= Beginning of Section =

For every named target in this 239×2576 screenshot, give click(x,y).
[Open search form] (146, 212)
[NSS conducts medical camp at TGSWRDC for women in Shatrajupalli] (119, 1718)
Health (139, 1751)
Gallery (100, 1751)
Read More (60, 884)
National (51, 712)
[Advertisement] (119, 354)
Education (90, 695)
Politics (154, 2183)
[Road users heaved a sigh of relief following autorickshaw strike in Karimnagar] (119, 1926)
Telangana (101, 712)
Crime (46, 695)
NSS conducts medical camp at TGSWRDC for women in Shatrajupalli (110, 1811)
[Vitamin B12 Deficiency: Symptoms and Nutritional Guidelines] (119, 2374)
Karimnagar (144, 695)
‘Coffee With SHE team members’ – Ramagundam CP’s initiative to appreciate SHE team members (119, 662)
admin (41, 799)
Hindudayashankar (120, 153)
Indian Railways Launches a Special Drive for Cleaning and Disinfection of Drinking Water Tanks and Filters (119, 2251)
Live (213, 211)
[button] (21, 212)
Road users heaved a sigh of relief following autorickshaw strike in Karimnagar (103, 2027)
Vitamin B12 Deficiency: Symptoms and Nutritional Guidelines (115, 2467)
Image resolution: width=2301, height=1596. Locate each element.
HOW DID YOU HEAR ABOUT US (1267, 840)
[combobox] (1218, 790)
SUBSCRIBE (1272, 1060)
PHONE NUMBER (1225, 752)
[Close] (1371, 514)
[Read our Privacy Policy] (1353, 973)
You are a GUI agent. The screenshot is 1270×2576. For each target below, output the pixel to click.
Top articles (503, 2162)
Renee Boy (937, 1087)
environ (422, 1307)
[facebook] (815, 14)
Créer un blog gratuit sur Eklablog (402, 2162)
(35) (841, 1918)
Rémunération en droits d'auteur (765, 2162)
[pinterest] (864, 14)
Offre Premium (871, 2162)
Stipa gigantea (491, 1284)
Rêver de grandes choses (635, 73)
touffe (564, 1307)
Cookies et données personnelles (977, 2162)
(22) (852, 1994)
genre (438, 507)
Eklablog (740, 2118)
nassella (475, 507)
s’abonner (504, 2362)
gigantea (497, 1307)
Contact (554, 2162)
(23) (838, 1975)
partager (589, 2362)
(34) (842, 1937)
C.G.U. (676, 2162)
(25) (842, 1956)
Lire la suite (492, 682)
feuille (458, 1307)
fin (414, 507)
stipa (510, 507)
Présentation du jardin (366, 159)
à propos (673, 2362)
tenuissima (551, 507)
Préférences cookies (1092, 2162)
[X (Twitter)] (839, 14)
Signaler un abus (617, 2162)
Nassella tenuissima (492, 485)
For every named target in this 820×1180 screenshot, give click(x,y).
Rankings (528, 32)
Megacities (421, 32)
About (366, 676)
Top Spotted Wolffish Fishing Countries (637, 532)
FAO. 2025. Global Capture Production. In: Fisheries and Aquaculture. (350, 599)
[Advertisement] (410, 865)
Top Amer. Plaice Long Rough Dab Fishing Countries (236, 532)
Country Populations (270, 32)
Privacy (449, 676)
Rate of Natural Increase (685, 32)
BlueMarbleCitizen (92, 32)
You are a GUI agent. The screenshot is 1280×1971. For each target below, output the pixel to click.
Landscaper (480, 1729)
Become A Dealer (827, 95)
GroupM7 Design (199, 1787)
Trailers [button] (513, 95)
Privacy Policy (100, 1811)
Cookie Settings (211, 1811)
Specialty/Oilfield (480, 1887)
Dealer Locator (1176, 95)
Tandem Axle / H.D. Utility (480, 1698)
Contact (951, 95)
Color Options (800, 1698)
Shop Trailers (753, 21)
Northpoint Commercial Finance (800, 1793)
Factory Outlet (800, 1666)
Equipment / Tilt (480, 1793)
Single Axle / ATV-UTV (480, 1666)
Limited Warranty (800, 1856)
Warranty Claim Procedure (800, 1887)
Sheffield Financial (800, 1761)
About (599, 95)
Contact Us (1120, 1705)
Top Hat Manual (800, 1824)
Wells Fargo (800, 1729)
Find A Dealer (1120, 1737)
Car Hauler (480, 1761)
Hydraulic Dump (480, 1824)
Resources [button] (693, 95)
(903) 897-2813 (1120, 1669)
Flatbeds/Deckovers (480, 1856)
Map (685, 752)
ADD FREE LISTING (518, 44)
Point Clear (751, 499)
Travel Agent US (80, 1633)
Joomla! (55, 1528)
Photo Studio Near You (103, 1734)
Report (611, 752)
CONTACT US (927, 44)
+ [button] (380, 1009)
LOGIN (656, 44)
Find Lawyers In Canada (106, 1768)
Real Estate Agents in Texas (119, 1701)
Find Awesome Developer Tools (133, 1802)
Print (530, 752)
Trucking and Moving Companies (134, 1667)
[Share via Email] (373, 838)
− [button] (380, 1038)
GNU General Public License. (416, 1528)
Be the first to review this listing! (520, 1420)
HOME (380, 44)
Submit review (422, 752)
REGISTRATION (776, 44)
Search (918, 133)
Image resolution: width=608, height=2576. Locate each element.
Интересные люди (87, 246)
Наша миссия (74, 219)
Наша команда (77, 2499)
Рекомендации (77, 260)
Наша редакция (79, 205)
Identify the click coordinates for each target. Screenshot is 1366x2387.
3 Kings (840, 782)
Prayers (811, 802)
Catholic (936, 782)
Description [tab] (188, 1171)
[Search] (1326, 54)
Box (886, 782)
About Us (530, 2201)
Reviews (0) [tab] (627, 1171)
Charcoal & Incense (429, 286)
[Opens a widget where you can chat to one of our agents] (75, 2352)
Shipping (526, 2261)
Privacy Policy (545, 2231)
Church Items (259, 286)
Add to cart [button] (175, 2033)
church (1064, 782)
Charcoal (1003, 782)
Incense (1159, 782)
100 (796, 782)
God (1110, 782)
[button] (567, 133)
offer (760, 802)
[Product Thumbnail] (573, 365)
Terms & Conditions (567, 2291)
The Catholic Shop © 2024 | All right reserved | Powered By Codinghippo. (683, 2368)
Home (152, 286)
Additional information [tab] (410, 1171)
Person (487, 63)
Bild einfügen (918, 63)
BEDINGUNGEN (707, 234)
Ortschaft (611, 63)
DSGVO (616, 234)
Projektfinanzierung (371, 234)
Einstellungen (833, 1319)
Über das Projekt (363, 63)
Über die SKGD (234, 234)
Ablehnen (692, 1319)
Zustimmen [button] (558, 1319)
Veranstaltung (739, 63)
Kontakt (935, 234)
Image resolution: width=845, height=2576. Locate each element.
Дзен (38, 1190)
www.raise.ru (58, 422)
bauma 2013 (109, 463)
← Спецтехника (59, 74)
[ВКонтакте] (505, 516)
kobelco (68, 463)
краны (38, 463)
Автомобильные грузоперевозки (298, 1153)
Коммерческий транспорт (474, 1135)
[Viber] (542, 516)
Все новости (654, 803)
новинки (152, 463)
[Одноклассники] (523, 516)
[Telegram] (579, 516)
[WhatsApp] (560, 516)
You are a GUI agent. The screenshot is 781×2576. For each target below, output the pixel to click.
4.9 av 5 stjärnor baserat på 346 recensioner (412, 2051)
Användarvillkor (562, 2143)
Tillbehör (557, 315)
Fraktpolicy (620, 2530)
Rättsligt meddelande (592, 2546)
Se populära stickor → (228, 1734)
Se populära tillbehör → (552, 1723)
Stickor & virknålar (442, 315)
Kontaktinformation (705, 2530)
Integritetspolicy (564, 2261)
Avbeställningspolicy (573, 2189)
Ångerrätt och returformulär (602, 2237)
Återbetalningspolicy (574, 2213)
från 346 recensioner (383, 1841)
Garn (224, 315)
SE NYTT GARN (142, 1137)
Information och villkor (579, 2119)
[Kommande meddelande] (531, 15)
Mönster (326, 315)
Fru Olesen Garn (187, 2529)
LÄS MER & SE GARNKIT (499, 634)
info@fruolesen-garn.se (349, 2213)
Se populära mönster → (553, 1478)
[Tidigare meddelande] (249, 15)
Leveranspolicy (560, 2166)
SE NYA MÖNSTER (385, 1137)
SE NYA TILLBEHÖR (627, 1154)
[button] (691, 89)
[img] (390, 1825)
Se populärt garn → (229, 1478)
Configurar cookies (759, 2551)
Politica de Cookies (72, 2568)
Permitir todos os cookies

= End of Section =

• _Exercise directions_: Please, from the entries above, set down exactly the lines from the one containing "Zustimmen [button] (558, 1319)" through the one containing "Автомобильные грузоперевозки (298, 1153)", and only those.

• _Answer to this exercise_:
Zustimmen [button] (558, 1319)
Veranstaltung (739, 63)
Kontakt (935, 234)
Image resolution: width=845, height=2576. Locate each element.
Дзен (38, 1190)
www.raise.ru (58, 422)
bauma 2013 (109, 463)
← Спецтехника (59, 74)
[ВКонтакте] (505, 516)
kobelco (68, 463)
краны (38, 463)
Автомобильные грузоперевозки (298, 1153)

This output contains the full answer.